───── GIVEN TEXT

Gaia

I grew up in a sleepy little town along the Pacific Coast called Sunset Beach, California. Both houses I lived in were on pilings in the sand on the ocean front. And I was not only a surfer, I was a beachcomber, walking along the wet sand looking for treasures.

In those days, there was a lot of kelp, washed up by having escaped the kelp harvesters in the Catalina channel and, within the kelp, tackle and fishing lines. But,washed in on the sand, there were also endless globules of tar from oil tankers pumping out salt water ballast once safely behind Catalina Island just before anchoring. I was adept at avoiding them and still my feet were often black and sticky.

There was an extensive marsh on the other side of the main road (Pacific Coast Highway) where I also roamed, carefully looking for clams with my bare feet but sometimes cutting my feet badly on the ubiquitous broken beer bottles. And, there was an adjacent untamed 5-mile section of beach which everyone called “Tin Can Beach” because the dunes were festooned with thousands and thousands of rusting beer cans.

When I went with my father to his office in Los Angeles, my eyes would become painfully red and itchy and my lungs would ache with the sulfur in the air. Prevailing winds kept exhaust fumes contained within a 3-sided bowl of hills surrounding the area.

In those days before the Environmental Protection Agency, people did their own thing without a care in the world for the well-being of their fellows or the planet that nurtured and sustained them.

I recently watched a National Geographic Channel airing of a NOVA special on global warming which cited many scientific discoveries in a number of diverse areas — including the die-off of half the world’s coral and efforts to revitalize reefs with heat-resistant strains of coral. Rather than roll back the industrial age, scientists seem to be suggesting rolling forward the industrial age with non-polluting wind and solar power and more efficiency.

Several years ago, I replaced all the light bulbs in my home with LED bulbs which create the same amount of light as a 75 watt incandescent bulb by using 13 watts of power. On the surface, this seems a savings of 62 watts, but it isn’t. Because the A/C is not efficient and because all this excess energy must be removed from the home’s interior, we’re talking about saving something like 150 watts per bulb on hot days and nights. I consider this a win-win. I also put solar panels on my roof; another win-win. And I’m using solar energy to heat my swimming pool.

There are vast amounts of data suggesting that mankind is interfering with the balance of nature. For one thing, we’re cutting down a lot of trees and rain forest and replacing them with stuff like blacktop and bare soil. This means that not only are we throwing CO2 and heat into the atmosphere at an alarming rate, we’re removing mitigating influences.

I’ve listened to a number of speeches by Al Gore, the son of a tobacco farmer, who is NOT an agent of industrial America. While he may be using some hyperbole, he hasn’t said one thing I consider a lie.

I’ve seen before and after pictures of Glacier Bay, Greenland’s massive ice shelf, and the Arctic Ocean among Earth’s shrinking ice boxes. And I’ve personally experienced the benefits of the Environmental Protection Agency’s effect on air quality. For me to deny the need for environmental protection would be to doubt my own eyes and experience.

──────────

**LIST OF TASKS:**
[a] Repeat word for word the part of the Gaia essay starting with "Several years ago, I" and going on through "my swimming pool.".
[b] Write what comes next in the Gaia essay, picking up after its final sentence.

───── DATA SUPPLIED

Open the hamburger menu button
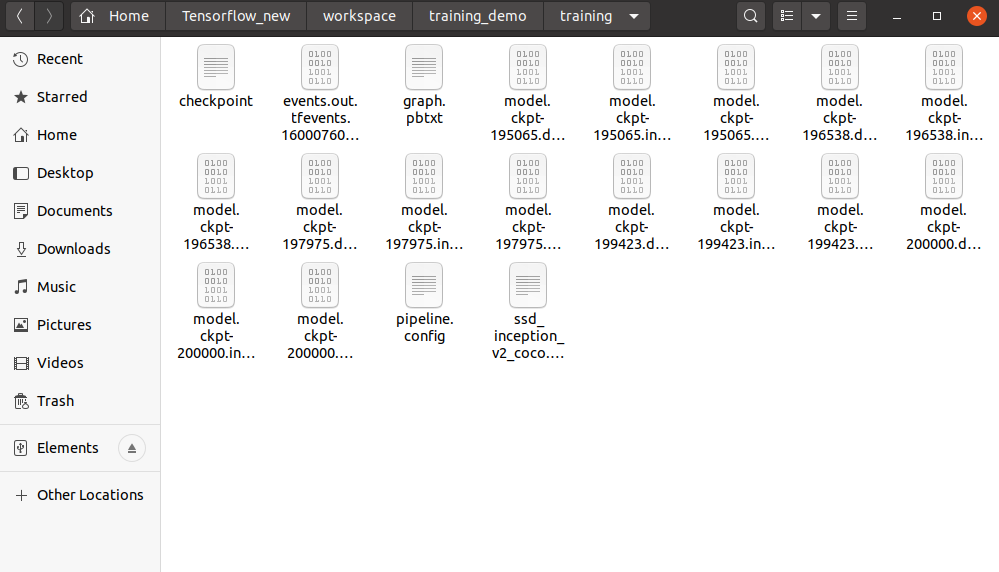The height and width of the screenshot is (572, 999). click(851, 16)
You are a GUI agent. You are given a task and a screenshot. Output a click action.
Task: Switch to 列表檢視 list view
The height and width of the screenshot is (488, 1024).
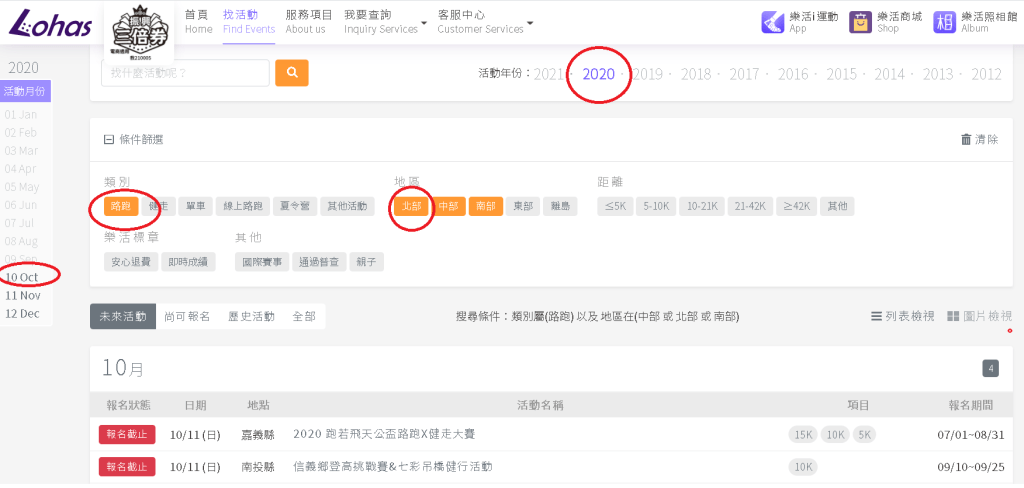903,316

──────────

**TASK-BY-TASK ANSWERS:**
[a]
Several years ago, I replaced all the light bulbs in my home with LED bulbs which create the same amount of light as a 75 watt incandescent bulb by using 13 watts of power. On the surface, this seems a savings of 62 watts, but it isn’t. Because the A/C is not efficient and because all this excess energy must be removed from the home’s interior, we’re talking about saving something like 150 watts per bulb on hot days and nights. I consider this a win-win. I also put solar panels on my roof; another win-win. And I’m using solar energy to heat my swimming pool.

[b]
The Earth is, itself, an organism. She breathes. She has daily, monthly, yearly, and longer cycles of quiescence and restoration. She has been alive, growing, and evolving for well over six hundred million years and has survived drastic, life-threatening illnesses. The last was some 65.5 million years ago when a huge asteroid hit southern Mexico and wiped out all photosynthesis for six years or so.

Even worse events earlier destroyed most, but not all, of Gaia’s varied and interactive organelles, but Gaia is resilient and bounced back, evolving new forms of life to sustain and enrich Herself.

Compared to these events, Her current infestation is a minor cold; a small inconvenience. Still, She’s feeling it. She has a mild fever; Her temperature slightly above normal.

Her skin has been scarred by miners, loggers, road builders, high rises, and houses; Her veins restricted by dam builders, Her lungs polluted with smog and chemical waste, and many of Her organelles have been hunted or fished to extinction or near extinction.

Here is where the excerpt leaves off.